** Exercise description **
Starting at the line that contains "The height and" and ending at the final line of the entries below, write out each line exactly as it appears, but omit the pictures.

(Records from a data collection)
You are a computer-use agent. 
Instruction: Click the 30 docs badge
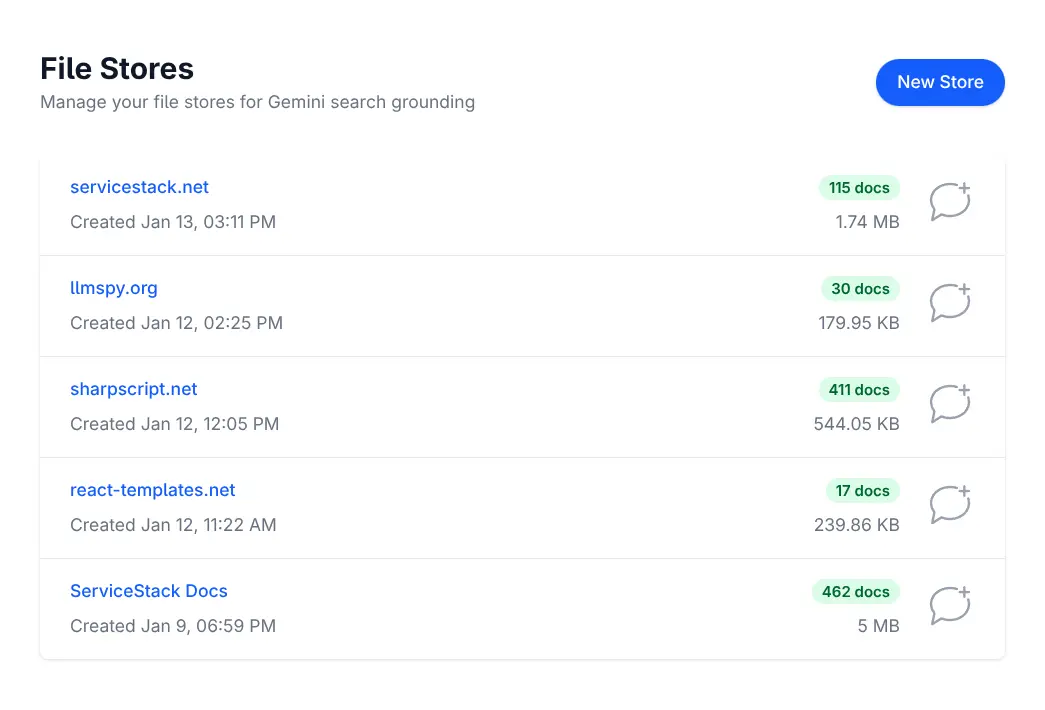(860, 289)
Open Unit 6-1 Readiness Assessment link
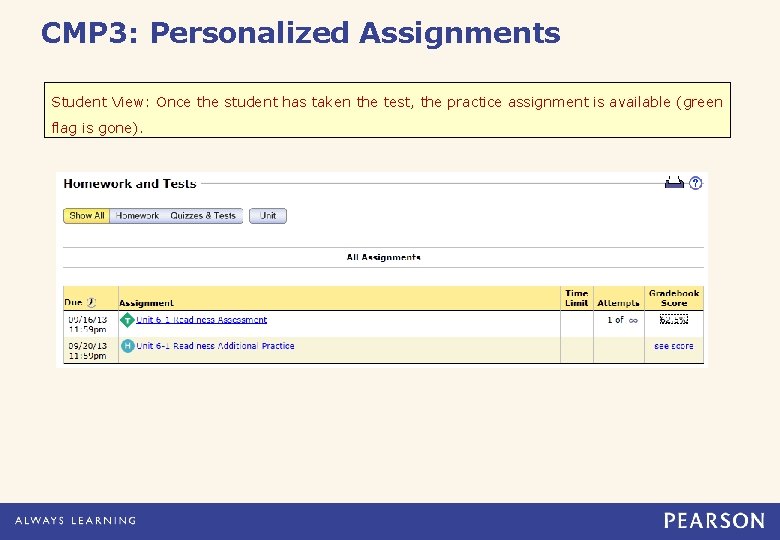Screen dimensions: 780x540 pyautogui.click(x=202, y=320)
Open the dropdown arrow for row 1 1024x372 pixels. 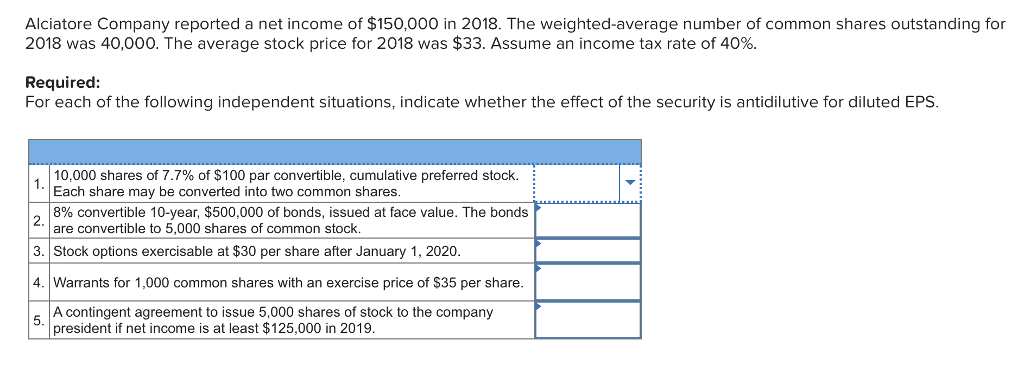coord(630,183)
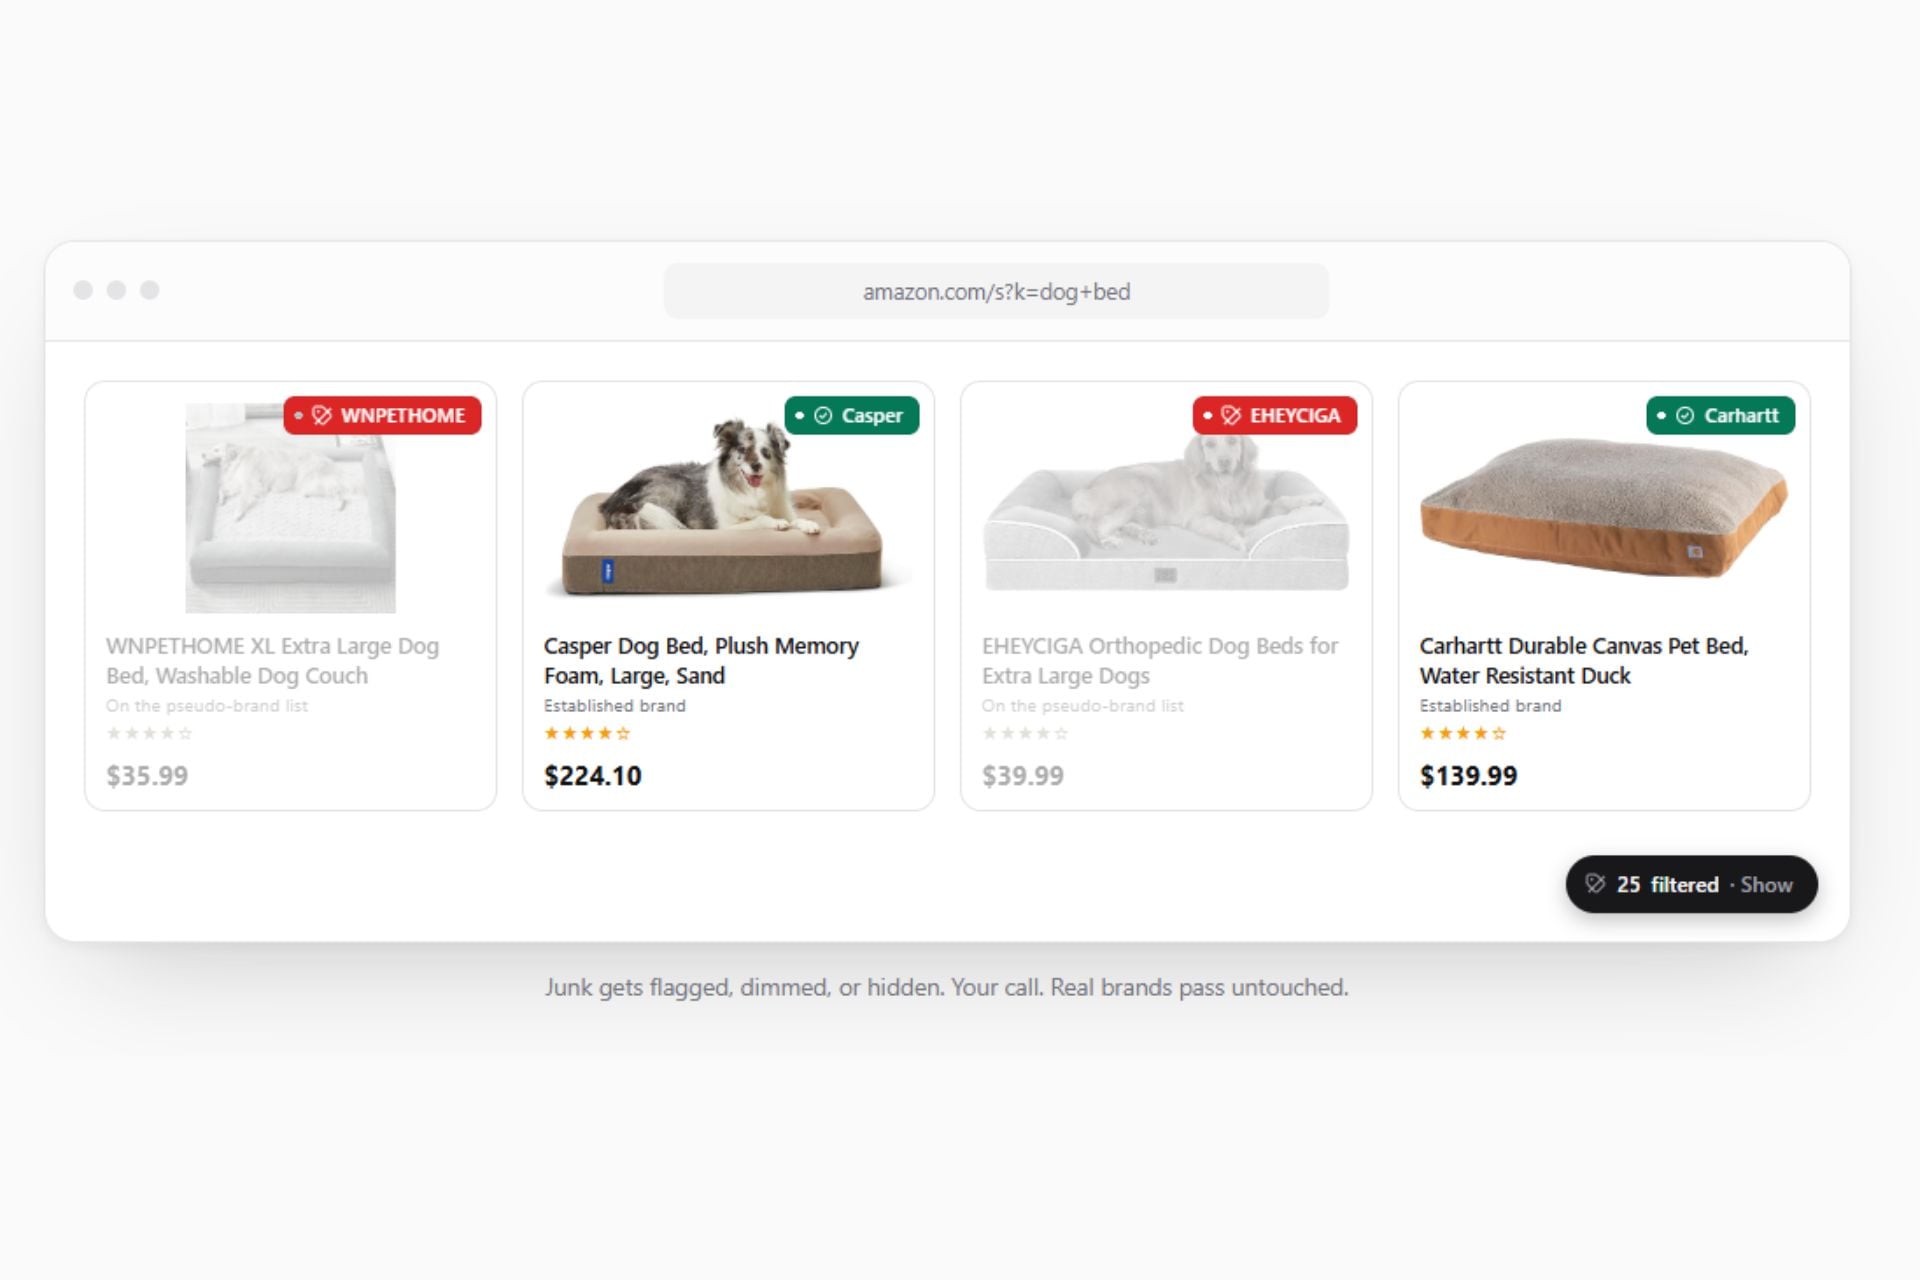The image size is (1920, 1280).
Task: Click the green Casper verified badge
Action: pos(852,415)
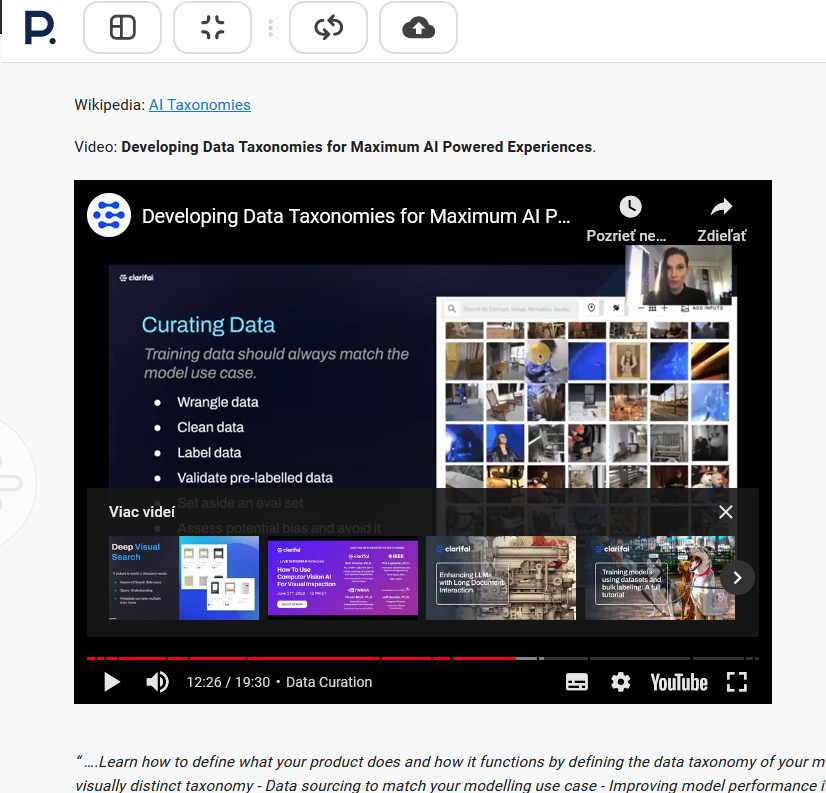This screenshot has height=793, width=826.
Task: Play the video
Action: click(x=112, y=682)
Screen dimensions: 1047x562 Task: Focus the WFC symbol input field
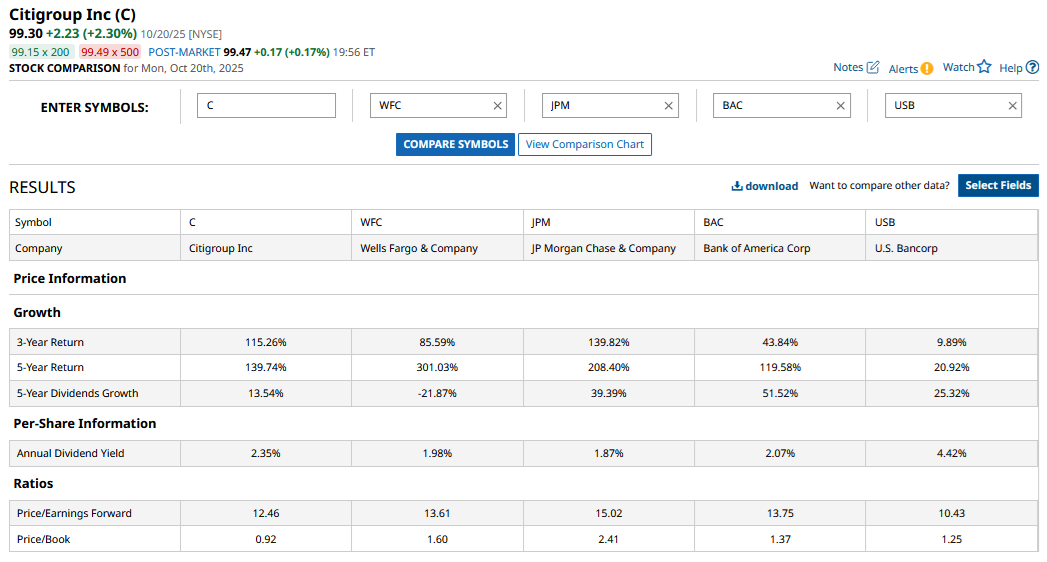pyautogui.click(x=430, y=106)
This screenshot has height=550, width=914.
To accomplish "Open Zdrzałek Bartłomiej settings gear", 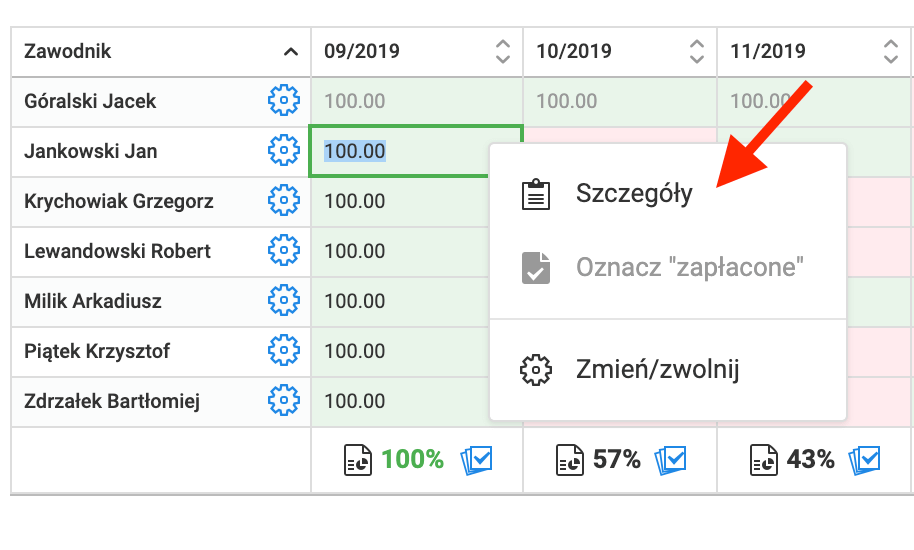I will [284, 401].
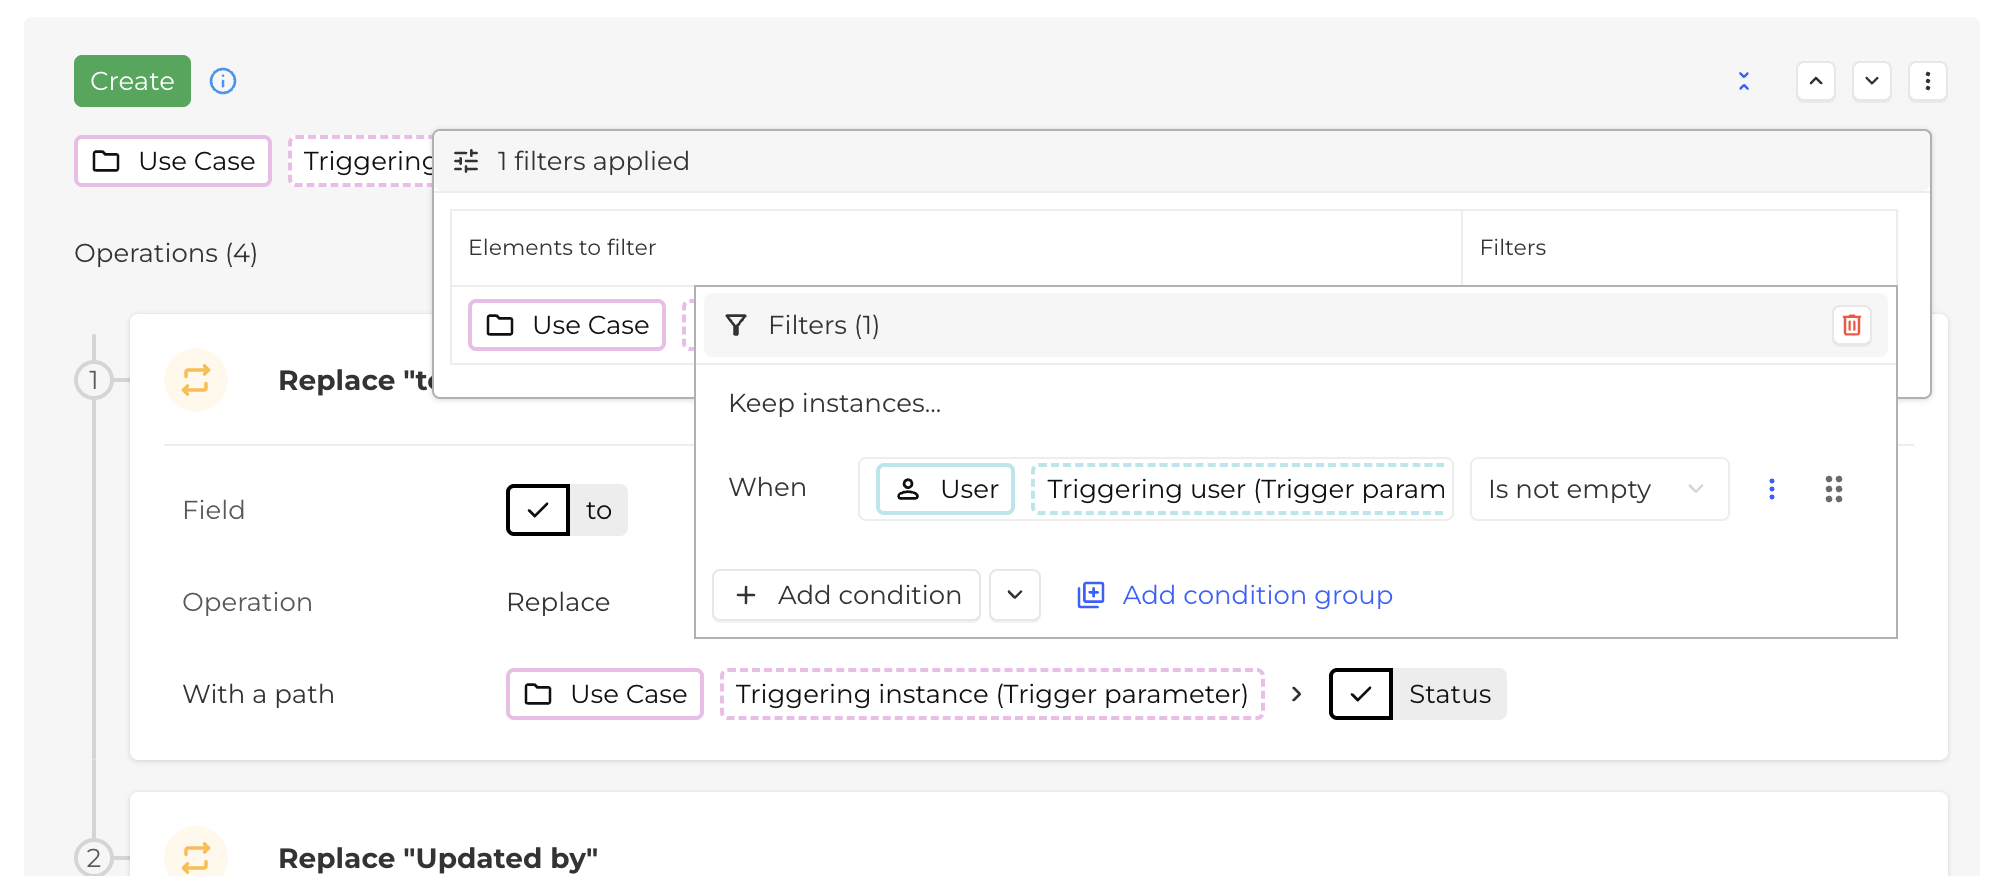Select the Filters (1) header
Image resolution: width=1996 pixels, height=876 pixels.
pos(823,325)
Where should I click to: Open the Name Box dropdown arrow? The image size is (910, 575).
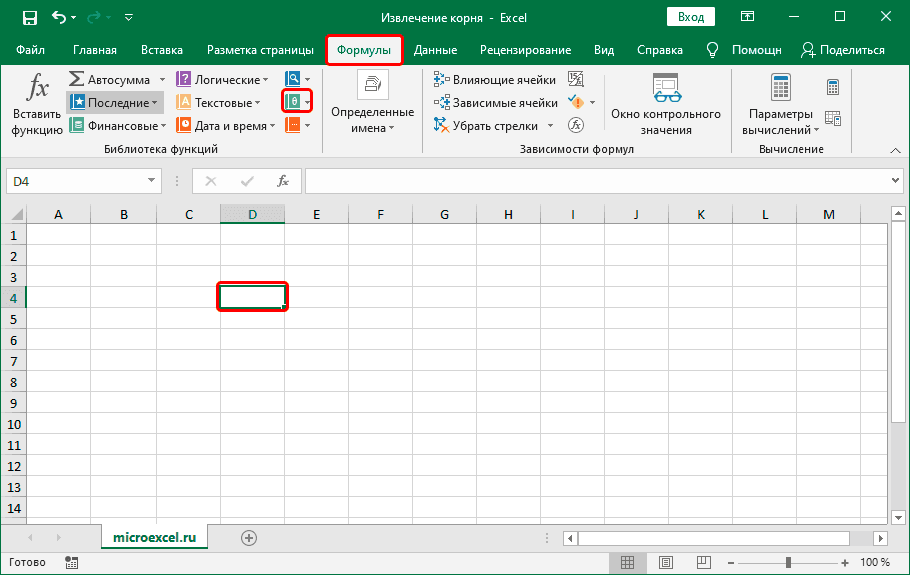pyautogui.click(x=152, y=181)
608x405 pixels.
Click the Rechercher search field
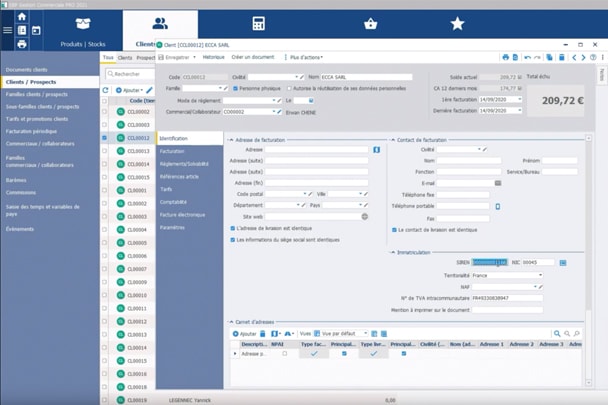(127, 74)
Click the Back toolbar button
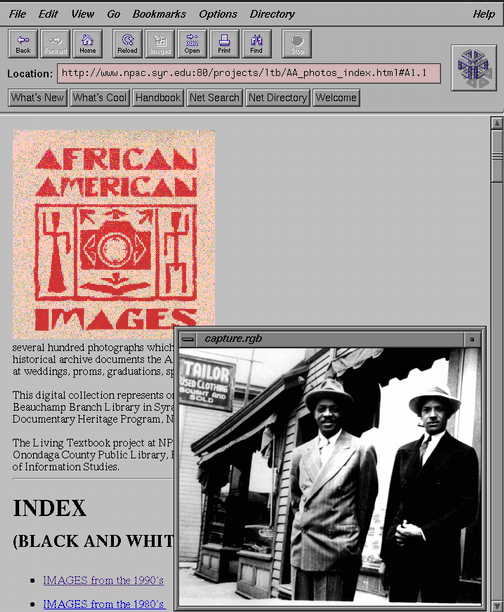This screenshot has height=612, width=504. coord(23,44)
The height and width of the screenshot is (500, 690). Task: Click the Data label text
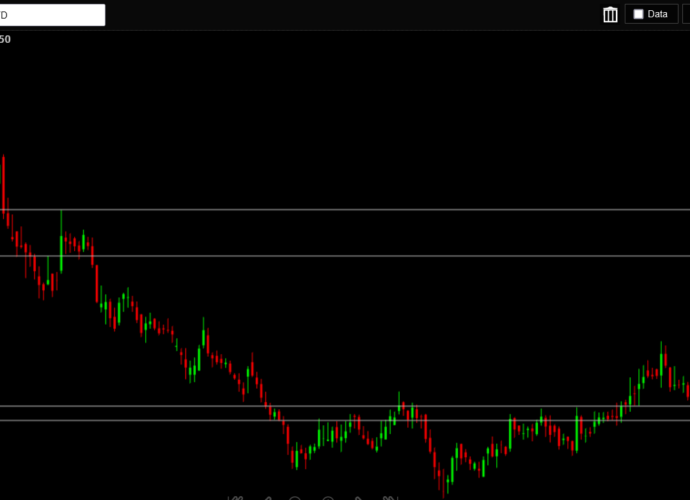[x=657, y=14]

** Exercise answer **
The height and width of the screenshot is (500, 690). Task: Click the Data label text
[x=657, y=14]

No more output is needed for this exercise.